- Stated goal 1
Return the section of the seamed-bra post from "Why Do You Love" to "you cry, etc." word for word.
- Stated goal 2
In the seamed-bra post, which two bra styles does the writer prefer with molded cups?

- Given passage
★ ★ ★
Why Do You Love Seamed Bras So Much?

…is a question I’ve been getting with some frequency, and it’s high time I answered it. It’s true, I love seamed bras with all my heart. Seams are the best. Seams make my boobs go round. Seams will never give you up, let you down, run around, desert you, make you cry, etc.

Okay, that might be a little much, even for me. There are absolutely times when a molded cup bra is also your friend. For newbies, a “molded cup” refers to a bra cup that is made of a single piece of material that has been molded into a round shape. Sometimes you’ll see molded cups made of single, flexible pieces of fabric (like Fantasie’s Smoothing Full Cup Bra); more frequently (in the US, at least) molded cup bras are made of a slightly thicker material like foam or spacer fabric, to provide a little more coverage (like Freya’s Deco or Cleo’s Maddie).

Deco Vibe by Freya in Watermelon, 28-30 D-GG, 32-36 B-GG, 38 B-G

Deco Vibe by Freya in Watermelon by Freya

Smoothing Balconette Bra by Fantasie

Smoothing Balconette Bra by Fantasie

Some people strongly prefer molded cup bras for wearing under uniforms or tee shirts, or because they feel self-conscious if their bra seams (or nipples) are showing. I don’t care as much about seams showing, because for whatever reason I have very few tops where that’s a problem, but I do prefer molded cup bras in two particular styles: sports bras and strapless bras. Molded cup bras like the Panache Sports Bra or the Freya Active Underwire Sports Bra provide smooth, sturdy support with no seams inside the cup to chafe against tender skin. Strapless bras don’t have straps (duh, thanks for that, Sweets) to help lift and smooth the cup, so a molded cup (like the Freya Deco Shape collection) helps keep your boobs lifted and wrangled.
★ ★ ★
- Information supplied
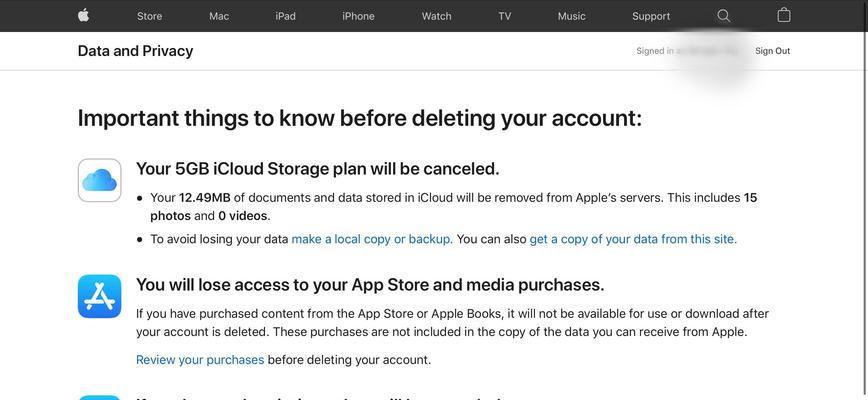Select iPad in the navigation bar
This screenshot has width=868, height=400.
pos(285,16)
★ ★ ★
- Response 1
Why Do You Love Seamed Bras So Much?

…is a question I’ve been getting with some frequency, and it’s high time I answered it. It’s true, I love seamed bras with all my heart. Seams are the best. Seams make my boobs go round. Seams will never give you up, let you down, run around, desert you, make you cry, etc.

- Response 2
Sports bras and strapless bras.